WAF: Web Application Firewall

Question 1

What is a Web ACL?

Answer 1

A set of rules within rule groups that define how you want to secure and protect applications using a Web Application Firewall.

Question 2

How can you implement a feedback loop to constantly improve Web Application Firewall rules?

Answer 2

By sending logs (through S3, CloudWatch Logs, or Firehhouse) to a Lambda event driven process that analyzes the logs and makes improvements to the Web ACL rules automatically.

Question 3

When do you have to define a Region for a Web ACL when do you not have to define a Region?

Answer 3

You don’t need a Region when using a Web ACL on CloudFront.

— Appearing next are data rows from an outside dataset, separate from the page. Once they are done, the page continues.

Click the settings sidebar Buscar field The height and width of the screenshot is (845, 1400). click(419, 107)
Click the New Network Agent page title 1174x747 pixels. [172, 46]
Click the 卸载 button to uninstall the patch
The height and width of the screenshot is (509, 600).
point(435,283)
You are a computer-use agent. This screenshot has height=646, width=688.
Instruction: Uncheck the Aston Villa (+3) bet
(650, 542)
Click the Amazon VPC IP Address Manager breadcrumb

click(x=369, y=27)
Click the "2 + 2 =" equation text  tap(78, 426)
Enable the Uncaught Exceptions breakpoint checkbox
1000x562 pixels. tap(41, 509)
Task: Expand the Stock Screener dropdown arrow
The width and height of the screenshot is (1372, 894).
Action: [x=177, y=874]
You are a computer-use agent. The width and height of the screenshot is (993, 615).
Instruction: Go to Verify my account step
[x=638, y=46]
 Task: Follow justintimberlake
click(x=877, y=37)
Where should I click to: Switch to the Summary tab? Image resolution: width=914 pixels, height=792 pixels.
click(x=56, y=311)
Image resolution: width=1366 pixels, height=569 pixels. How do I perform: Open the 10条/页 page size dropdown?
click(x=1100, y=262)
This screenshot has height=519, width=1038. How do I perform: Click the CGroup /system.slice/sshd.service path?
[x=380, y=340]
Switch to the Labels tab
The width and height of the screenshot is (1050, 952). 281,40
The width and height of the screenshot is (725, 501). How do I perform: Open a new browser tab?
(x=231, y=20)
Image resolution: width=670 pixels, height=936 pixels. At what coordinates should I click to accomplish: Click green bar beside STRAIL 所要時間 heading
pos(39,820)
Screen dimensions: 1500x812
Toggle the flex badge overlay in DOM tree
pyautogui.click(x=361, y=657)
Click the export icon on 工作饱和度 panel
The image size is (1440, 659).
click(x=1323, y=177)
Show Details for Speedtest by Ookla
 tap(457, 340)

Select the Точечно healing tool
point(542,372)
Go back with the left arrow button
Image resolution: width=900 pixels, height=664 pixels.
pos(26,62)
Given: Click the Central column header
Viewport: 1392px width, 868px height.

You need a Region when using regional services like Application Load Balancer, API Gateway, and AppSync. The Region must be the same as the Region your services are running in.

Question 4

What is a Web ACL Capacity Unit?

Answer 4

A measure of complexity for a Web ACL.

Question 5

What are Web Application Firewall Rule Groups?

Answer 5

A collection of rules that are provided by AWS, you, or from the Marketplace.

Question 6

What are the three parts of a Web Application Firewall Rule?

Answer 6

Type: Regular or rate-based
Statement: (WHAT to match) or (COUNT) or (WHAT & COUNT)
Action: Allow*, Block, Count, Captcha, custom response (custom header), label (internal to WAF and passed to other rules)

*Allow is not available for rate-based rules

Question 7

How are you charged for Web ACLs?

Answer 7

Monthly fee per Web ACL +
Monthly fee per rule +
Monthly fee per 1 million Web ACL requests

There are also some upcharges for enhanced features.